Fetva konularında, şer’i hususlarda bağımsız davrandığından, bir süre sonra, padişahın çevresindekilerinin de etkisiyle padişahla arası açılır. Bunun üzerine saltanat merkezinden uzaklaştırılmak için, 1453 tarihinde Bursa evkafının tashih ve tanzimi için Bursa’ya gönderilir. Burada da bükülmez bir tavır sergiler ve görevinden azledilir.
Fatih’e küsüp, Memlük devletine gider…
Fatih’e küsüp Osmanlı ülkesinden de ayrılarak Kahire’ye (veya Şam’a) gider. Bir süre zamanın Memlük Sultanı Kayıtbay’ın himayesinde kalır. Ne var ki, Fatih sonradan hocasına yaptığı muameleden pişman olur, ısrarla Molla Gürani’nin İstanbul’a dönmesini ister. Devrin Memlük Sultanı Kayıtbay, Molla Gürani’yi birçok hediyeyle birlikte İstanbul’a yollar. Bazı kaynaklarda aslında Kayıtbay’ın Molla Gürani’yi İstanbul’a göndermek istemediği yazılıdır. Molla Gürani’nin “Ben gitmezsem aranızda husumet artacak. Sultan Mehmet ile benim aramda baba-oğul muhabbeti vardır” diyerek izin istediği ve böylece İstanbul’a geldiği belirtilir.

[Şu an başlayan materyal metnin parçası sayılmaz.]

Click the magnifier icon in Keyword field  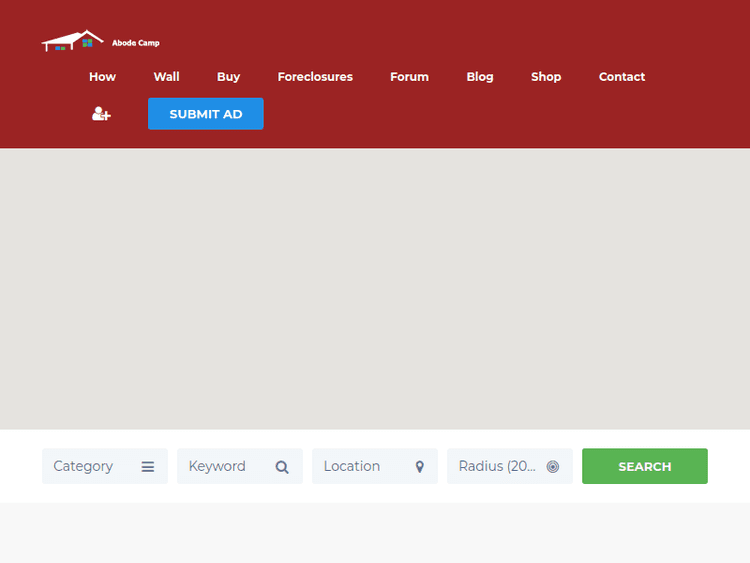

Molla Gürani’ye Bursa kadılığı yeniden verilir. Bu durum, Fatih’in bir yerde özür dilemesi demektir. Aslında bu olay, hem Fatih Sultan Mehmet’in hem de Molla Gürani’nin ne kadar yüksek karakterli, ne kadar olgun, ne kadar büyük şahsiyetler olduklarını gösteren, tarihe kaydedilmesi, bilinmesi ve öğretilmesi gereken önemli bir olaydır.
Molla Gürani, 1480’de Molla Hüsrev’in ölümü üzerine, Bursa kadılığından aylık 20.000 dirhem maaşla Şeyhülislâmlığa atanır. Adaleti ve dürüstlüğü ile herkesin sevgisini kazanır. Bu atamadan sonra Fatih, saltanatının son yıllarını 40 yıldan beri öğretmeni ve haldâşı olan Şeyhülislam Molla Gürânî ile geçirir. Gürânî, Fatih’in ölümünden sonra da aralıksız fetva makamında bulunur. Fatih’in yerine geçen II. Bayezid’de babasının hocasını ölümüne kadar (1488) makamında bırakır.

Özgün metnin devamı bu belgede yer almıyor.